After
17 hours and 22 minutes of flying, I have reached France. The first clear sign
that I’m in another country is the escalator to Immigration, which doesn’t
unfurl in regular steps, but in a series of smooth, rolling hills. As you drift
along, you are not-so-subtly acclimatized to Paris (or maybe only a popular
conception of Paris) by strains of La Vie
En Rose by Edith Piaf, and ads for Parisian fashion featuring women with
miniature Eiffel towers strapped to their heads.
However,
I don’t have a chance to see Paris today, and after negotiating the airport
shuttle and the Charles de Gaulle train station, I am on my way to Angers.
Unlike the American trains I have experienced, the French train almost tempts
you to go to sleep, gliding along as if the tracks were greased with butter.
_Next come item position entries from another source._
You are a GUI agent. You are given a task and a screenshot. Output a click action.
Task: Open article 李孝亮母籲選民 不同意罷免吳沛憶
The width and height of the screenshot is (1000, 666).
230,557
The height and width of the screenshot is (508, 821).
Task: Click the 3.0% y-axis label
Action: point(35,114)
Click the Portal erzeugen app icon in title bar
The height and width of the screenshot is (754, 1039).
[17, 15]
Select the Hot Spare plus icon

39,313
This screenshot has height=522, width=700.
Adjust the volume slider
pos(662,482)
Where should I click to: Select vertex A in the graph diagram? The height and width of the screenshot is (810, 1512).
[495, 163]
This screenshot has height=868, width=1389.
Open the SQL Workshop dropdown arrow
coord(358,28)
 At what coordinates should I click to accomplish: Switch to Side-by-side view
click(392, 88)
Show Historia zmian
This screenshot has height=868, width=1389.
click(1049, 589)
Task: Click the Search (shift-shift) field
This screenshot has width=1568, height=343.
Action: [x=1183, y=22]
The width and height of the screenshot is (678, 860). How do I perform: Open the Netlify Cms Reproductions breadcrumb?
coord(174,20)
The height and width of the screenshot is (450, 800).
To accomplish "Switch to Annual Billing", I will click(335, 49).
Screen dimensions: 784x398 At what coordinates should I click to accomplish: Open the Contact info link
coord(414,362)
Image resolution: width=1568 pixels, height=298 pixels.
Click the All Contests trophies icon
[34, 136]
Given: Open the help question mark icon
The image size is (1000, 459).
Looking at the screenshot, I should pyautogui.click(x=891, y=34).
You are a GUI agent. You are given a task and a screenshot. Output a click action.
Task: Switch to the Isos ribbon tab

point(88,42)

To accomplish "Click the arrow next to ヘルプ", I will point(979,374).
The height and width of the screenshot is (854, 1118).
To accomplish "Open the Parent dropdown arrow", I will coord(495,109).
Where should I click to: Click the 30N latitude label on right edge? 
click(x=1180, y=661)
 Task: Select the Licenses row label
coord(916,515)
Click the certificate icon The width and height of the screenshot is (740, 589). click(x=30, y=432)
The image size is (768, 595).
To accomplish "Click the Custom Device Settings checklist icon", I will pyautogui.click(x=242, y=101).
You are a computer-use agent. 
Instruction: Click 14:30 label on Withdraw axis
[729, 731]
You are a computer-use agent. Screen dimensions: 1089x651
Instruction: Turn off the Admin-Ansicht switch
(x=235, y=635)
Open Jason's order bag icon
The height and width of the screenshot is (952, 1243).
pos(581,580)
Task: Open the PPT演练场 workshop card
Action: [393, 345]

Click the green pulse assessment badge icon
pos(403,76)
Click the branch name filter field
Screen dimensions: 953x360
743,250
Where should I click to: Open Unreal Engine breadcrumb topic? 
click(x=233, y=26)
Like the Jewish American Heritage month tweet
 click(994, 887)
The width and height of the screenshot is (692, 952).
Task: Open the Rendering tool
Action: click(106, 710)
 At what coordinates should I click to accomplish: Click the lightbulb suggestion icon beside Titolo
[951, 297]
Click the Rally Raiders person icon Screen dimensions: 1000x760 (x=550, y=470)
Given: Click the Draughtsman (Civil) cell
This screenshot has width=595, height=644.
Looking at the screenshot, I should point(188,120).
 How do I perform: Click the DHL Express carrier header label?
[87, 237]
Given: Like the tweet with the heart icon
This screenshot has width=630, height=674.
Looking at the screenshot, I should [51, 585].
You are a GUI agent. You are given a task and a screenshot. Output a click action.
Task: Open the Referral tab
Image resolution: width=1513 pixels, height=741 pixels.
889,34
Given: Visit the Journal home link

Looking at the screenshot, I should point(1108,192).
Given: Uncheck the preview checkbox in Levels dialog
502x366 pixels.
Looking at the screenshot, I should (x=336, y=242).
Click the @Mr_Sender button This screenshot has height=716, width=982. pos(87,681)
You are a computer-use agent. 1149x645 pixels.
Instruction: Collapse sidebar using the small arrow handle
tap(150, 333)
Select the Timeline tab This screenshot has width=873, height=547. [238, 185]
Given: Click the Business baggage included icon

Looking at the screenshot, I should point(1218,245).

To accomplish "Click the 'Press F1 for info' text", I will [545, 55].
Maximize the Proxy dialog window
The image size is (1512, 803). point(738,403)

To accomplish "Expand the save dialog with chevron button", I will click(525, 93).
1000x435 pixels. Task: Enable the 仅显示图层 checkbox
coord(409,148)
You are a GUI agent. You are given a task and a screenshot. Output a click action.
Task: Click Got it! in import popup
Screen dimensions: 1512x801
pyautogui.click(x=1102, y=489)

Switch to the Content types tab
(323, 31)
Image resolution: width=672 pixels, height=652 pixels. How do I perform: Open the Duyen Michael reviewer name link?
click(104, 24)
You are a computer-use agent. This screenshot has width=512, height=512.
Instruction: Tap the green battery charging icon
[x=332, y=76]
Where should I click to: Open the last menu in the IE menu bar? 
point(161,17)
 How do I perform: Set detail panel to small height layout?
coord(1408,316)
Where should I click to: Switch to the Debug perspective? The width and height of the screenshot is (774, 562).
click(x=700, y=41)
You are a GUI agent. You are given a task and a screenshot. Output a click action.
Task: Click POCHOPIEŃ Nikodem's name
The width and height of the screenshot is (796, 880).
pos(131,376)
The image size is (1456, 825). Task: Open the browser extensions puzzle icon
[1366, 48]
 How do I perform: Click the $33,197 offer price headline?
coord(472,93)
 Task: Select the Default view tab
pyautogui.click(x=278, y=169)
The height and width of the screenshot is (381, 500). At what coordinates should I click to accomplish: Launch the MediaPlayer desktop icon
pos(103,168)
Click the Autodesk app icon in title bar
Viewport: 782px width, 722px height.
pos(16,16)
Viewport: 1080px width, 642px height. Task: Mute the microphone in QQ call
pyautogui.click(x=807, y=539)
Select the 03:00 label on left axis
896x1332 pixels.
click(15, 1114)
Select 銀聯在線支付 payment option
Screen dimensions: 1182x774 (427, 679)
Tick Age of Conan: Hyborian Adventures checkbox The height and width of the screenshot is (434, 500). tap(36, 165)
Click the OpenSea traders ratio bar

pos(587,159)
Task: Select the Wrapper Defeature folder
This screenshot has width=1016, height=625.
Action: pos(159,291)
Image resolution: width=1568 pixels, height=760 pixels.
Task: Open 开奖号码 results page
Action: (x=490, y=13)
The warmth inside is deceiving, however, and my arrival in Angers is
accompanied by below-freezing temperatures and snow.
Although
Angers is not included (or given only a few words) in most guidebooks for
France, my first impression is of a thriving city with much to explore, whether
you’re interested in art, history, Cointreau (a type of orange liquor), or
shopping. In between modern storefronts, you can catch a glimpse of the
restoration of a 16th Century hotel, and the spires of the Romanesque
and Gothic Cathedral are visible above the rooftops in much of downtown.